» **Required action**
From the first line to the last, write out the records below exactly as they appear.

» **Task data**

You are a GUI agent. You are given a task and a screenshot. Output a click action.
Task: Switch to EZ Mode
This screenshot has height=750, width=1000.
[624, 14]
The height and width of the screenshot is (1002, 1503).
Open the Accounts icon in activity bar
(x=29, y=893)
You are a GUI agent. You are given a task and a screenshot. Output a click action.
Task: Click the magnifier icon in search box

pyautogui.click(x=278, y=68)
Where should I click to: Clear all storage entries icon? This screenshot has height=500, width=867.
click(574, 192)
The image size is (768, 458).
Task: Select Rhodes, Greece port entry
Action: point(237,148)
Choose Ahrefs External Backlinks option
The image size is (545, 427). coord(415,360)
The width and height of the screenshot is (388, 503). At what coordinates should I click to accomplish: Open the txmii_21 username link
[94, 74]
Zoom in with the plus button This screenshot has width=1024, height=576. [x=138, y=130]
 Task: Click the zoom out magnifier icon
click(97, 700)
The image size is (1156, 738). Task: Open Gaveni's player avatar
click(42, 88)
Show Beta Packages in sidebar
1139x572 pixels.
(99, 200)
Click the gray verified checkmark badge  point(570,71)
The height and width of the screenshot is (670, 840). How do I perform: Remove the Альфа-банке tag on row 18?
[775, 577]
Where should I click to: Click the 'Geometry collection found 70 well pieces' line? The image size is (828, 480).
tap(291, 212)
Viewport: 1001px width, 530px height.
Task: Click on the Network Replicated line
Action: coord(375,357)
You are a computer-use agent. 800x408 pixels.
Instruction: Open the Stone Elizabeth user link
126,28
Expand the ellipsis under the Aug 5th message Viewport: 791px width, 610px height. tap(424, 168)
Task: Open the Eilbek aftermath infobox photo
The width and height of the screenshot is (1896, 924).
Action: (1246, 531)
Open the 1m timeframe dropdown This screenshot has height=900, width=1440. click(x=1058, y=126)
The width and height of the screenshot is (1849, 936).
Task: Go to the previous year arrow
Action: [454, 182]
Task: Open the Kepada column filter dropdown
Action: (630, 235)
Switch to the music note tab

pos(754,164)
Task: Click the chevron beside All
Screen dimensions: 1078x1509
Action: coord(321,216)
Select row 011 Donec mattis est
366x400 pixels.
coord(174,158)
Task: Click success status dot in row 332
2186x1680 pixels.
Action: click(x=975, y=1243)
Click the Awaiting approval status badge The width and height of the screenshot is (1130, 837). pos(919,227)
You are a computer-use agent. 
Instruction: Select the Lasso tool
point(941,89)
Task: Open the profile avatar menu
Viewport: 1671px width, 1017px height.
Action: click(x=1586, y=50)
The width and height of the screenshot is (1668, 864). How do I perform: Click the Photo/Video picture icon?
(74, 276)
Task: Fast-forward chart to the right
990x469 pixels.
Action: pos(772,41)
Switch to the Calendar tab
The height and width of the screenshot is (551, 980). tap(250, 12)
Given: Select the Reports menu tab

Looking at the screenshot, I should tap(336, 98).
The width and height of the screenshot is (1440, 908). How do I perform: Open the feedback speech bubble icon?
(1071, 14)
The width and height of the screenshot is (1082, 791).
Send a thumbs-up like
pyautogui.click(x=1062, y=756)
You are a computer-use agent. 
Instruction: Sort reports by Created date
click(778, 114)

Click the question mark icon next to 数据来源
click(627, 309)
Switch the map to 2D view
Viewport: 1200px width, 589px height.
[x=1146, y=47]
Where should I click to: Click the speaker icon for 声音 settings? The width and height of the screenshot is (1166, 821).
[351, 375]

» **Reply**
You are a GUI agent. You are given a task and a screenshot. Output a click action.
Task: Switch to EZ Mode
This screenshot has height=750, width=1000.
[624, 14]
The height and width of the screenshot is (1002, 1503).
Open the Accounts icon in activity bar
(x=29, y=893)
You are a GUI agent. You are given a task and a screenshot. Output a click action.
Task: Click the magnifier icon in search box

pyautogui.click(x=278, y=68)
Where should I click to: Clear all storage entries icon? This screenshot has height=500, width=867.
click(574, 192)
The image size is (768, 458).
Task: Select Rhodes, Greece port entry
Action: point(237,148)
Choose Ahrefs External Backlinks option
The image size is (545, 427). coord(415,360)
The width and height of the screenshot is (388, 503). At what coordinates should I click to accomplish: Open the txmii_21 username link
[94, 74]
Zoom in with the plus button This screenshot has width=1024, height=576. [x=138, y=130]
 Task: Click the zoom out magnifier icon
click(97, 700)
The image size is (1156, 738). Task: Open Gaveni's player avatar
click(42, 88)
Show Beta Packages in sidebar
1139x572 pixels.
(99, 200)
Click the gray verified checkmark badge  point(570,71)
The height and width of the screenshot is (670, 840). How do I perform: Remove the Альфа-банке tag on row 18?
[775, 577]
Where should I click to: Click the 'Geometry collection found 70 well pieces' line? The image size is (828, 480).
tap(291, 212)
Viewport: 1001px width, 530px height.
Task: Click on the Network Replicated line
Action: coord(375,357)
You are a computer-use agent. 800x408 pixels.
Instruction: Open the Stone Elizabeth user link
126,28
Expand the ellipsis under the Aug 5th message Viewport: 791px width, 610px height. tap(424, 168)
Task: Open the Eilbek aftermath infobox photo
The width and height of the screenshot is (1896, 924).
Action: (1246, 531)
Open the 1m timeframe dropdown This screenshot has height=900, width=1440. click(x=1058, y=126)
The width and height of the screenshot is (1849, 936).
Task: Go to the previous year arrow
Action: [454, 182]
Task: Open the Kepada column filter dropdown
Action: (630, 235)
Switch to the music note tab

pos(754,164)
Task: Click the chevron beside All
Screen dimensions: 1078x1509
Action: coord(321,216)
Select row 011 Donec mattis est
366x400 pixels.
coord(174,158)
Task: Click success status dot in row 332
2186x1680 pixels.
Action: click(x=975, y=1243)
Click the Awaiting approval status badge The width and height of the screenshot is (1130, 837). pos(919,227)
You are a computer-use agent. 
Instruction: Select the Lasso tool
point(941,89)
Task: Open the profile avatar menu
Viewport: 1671px width, 1017px height.
Action: click(x=1586, y=50)
The width and height of the screenshot is (1668, 864). How do I perform: Click the Photo/Video picture icon?
(74, 276)
Task: Fast-forward chart to the right
990x469 pixels.
Action: pos(772,41)
Switch to the Calendar tab
The height and width of the screenshot is (551, 980). tap(250, 12)
Given: Select the Reports menu tab

Looking at the screenshot, I should tap(336, 98).
The width and height of the screenshot is (1440, 908). How do I perform: Open the feedback speech bubble icon?
(1071, 14)
The width and height of the screenshot is (1082, 791).
Send a thumbs-up like
pyautogui.click(x=1062, y=756)
You are a computer-use agent. 
Instruction: Sort reports by Created date
click(778, 114)

Click the question mark icon next to 数据来源
click(627, 309)
Switch the map to 2D view
Viewport: 1200px width, 589px height.
[x=1146, y=47]
Where should I click to: Click the speaker icon for 声音 settings? The width and height of the screenshot is (1166, 821).
[351, 375]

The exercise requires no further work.